-- ОТРЫВОК ТЕКСТА --
Необходимо также рассмотреть ленинское понимание самоопределения наций.
Работа Ленина «О самоопределении наций» написана позже и основательней.
Тем не менее, в ней он опять важнейшим признаком нации называет язык.
«Во всем мире эпоха окончательной победы капитализма над феодализмом была связана с национальными движениями. Экономическая основа этих движений состоит в том, что для полной победы товарного производства необходимо завоевание внутреннего рынка буржуазией, необходимо государственное сплочение территорий с населением, говорящим на одном языке, при устранении всяких препятствий развитию этого языка и закреплению его в литературе. Язык есть важнейшее средство человеческого общения; единство языка и беспрепятственное развитие есть одно из важнейших условий действительно свободного и широкого, соответствующего современному капитализму, торгового оборота, свободной и широкой группировки населения по всем отдельным классам, наконец - условие тесной связи рынка со всяким и каждым хозяином или хозяйчиком, продавцом и покупателем.
Образование национальных государств, наиболее удовлетворяющих этим требованиям современного капитализма, является поэтому тенденцией (стремлением) всякого национального движения. Самые глубокие экономические факторы толкают к этому, и для всей Западной Европы - более того: для всего цивилизованного мира - типичным, нормальным для капиталистического периода является поэтому национальное государство...

-- ИСХОДНЫЕ ДАННЫЕ --

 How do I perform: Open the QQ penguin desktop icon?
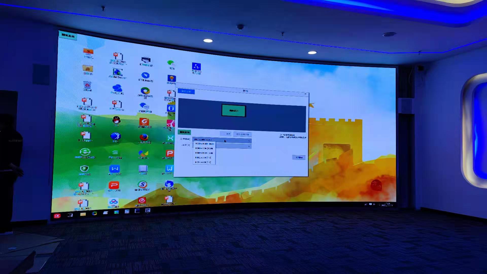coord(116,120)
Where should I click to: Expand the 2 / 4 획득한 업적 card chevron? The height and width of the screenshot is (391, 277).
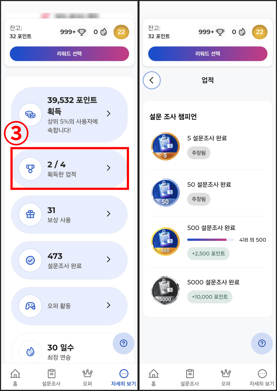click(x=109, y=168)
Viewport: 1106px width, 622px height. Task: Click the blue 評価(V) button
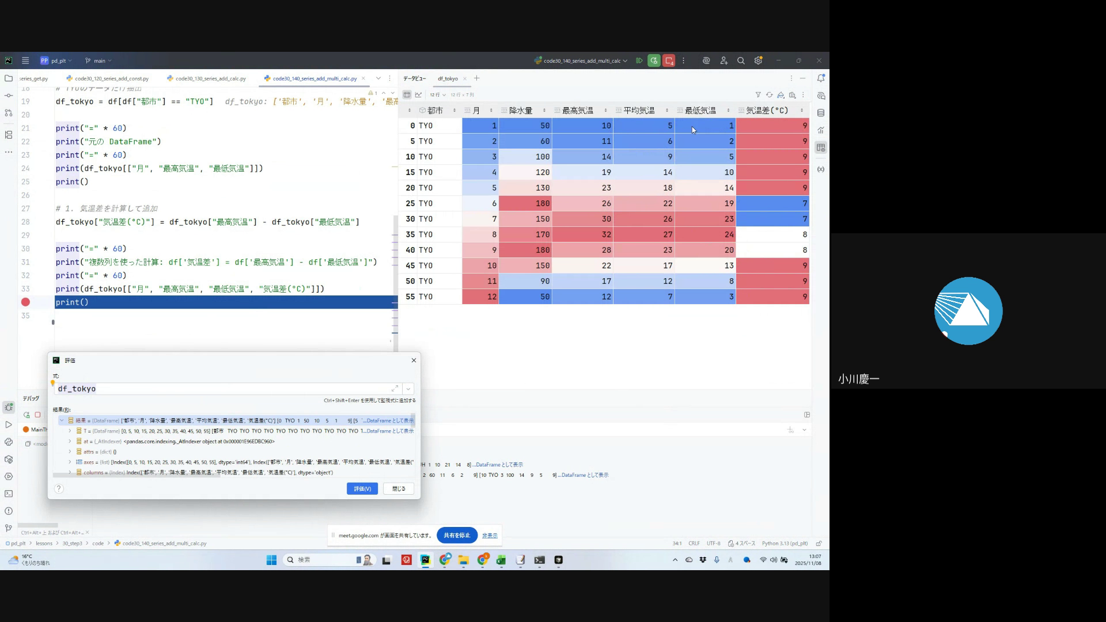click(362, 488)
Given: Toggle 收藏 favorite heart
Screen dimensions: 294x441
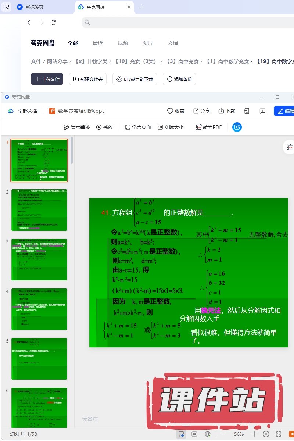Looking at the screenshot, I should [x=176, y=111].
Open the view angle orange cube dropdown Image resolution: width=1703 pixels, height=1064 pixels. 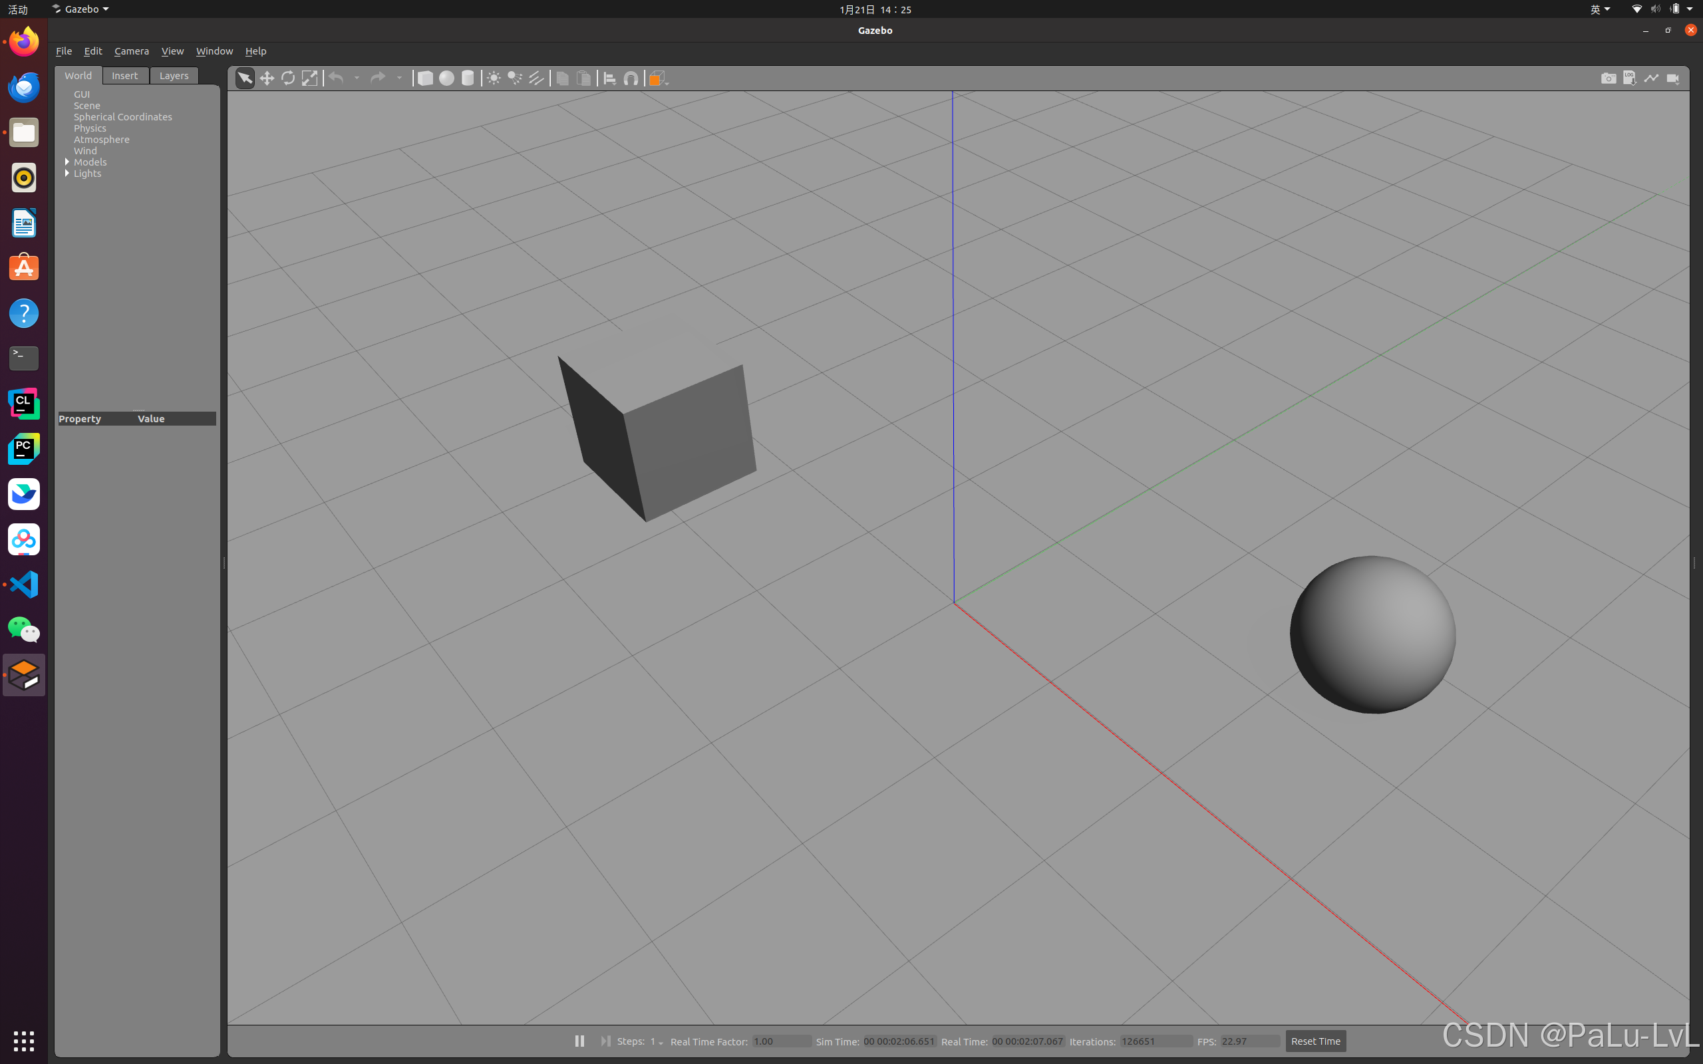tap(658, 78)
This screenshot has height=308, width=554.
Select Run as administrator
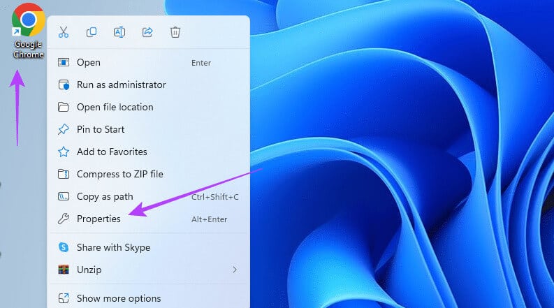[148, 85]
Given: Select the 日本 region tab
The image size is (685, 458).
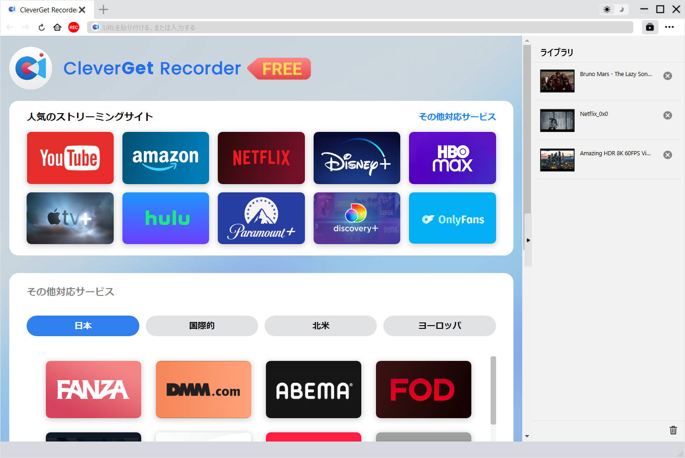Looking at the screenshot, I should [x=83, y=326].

-- ЗАДАНИЯ --
A. Какой признак нации Ленин в работе «О самоопределении наций» называет важнейшим, согласно отрывку о ленинском понимании самоопределения наций?
B. Допишите следующую часть отрывка о ленинском понимании самоопределения наций.
Материал никак не связан с отрывком.

-- ОТВЕТЫ К ЗАДАНИЯМ --
A. Язык.

B.
...мы неизбежно придем к выводу: под самоопределением наций разумеется государственное отделение их от чуженацио-нальных коллективов, разумеется образование самостоятельного национального государства»//
http://uaio.ru/vil/25.htm#s257 Говорить «коллективы» о национальностях совершенно бредово, конечно, поскольку коллективом является группа людей, объединенных общей деятельностью и целями.
Ленин полагает, что нации объединены таким образом?! Я было подумал, что в то время не было слова «общность». Но когда я стал читать соответствующую работу Сталина, то убедился, что слово «общность» вполне существовало и использовалось, так что извинять Ленина в такой глупости нельзя.
Но главное здесь практический вывод Ленина: самоопределение наций есть возможность этих наций образовать самостоятельное национальное государство.
Это крайне важный вывод, но мы не забываем, что пишет он это указание для монархов и буржуев - мол, готовьтесь народам независимость предоставлять.
Сами большевики готовы советизировать все и вся, где только смогут удержаться. Поэтому Закавказье было советизировано, Молдавия и Средняя Азия с Прибалтикой, а вот финны самоопределились под властью белофиннов и фашистов - потому что 136 000 убитых красноармейцев оказались слишком дорогой ценой за включение этой небольшой страны в «братскую семью народов». Потерять еще столько же или ограничиться территориальными уступками?
В общем, ленинский взгляд, надеюсь, понятен. Кто не согласен с трактовкой, может обратиться к тем же или иным работам вождя и доказать, что он подразумевал нечто иное (впрочем, исторический контекст забывать не надо - ибо слова поверяются делами).
Пора перейти к сталинскому определению нации, поскольку в тесной связи с ним и ленинским широким жестом раздавания всем нациям «своих» государств можно понять большевистскую национальную политику.
Также становится понятным, почему Горбачев с его «демократическими» подходами привел к распаду СССР и системы Варшавского договора...
Сталин прославлен своей работой "Марксизм и национальный вопрос".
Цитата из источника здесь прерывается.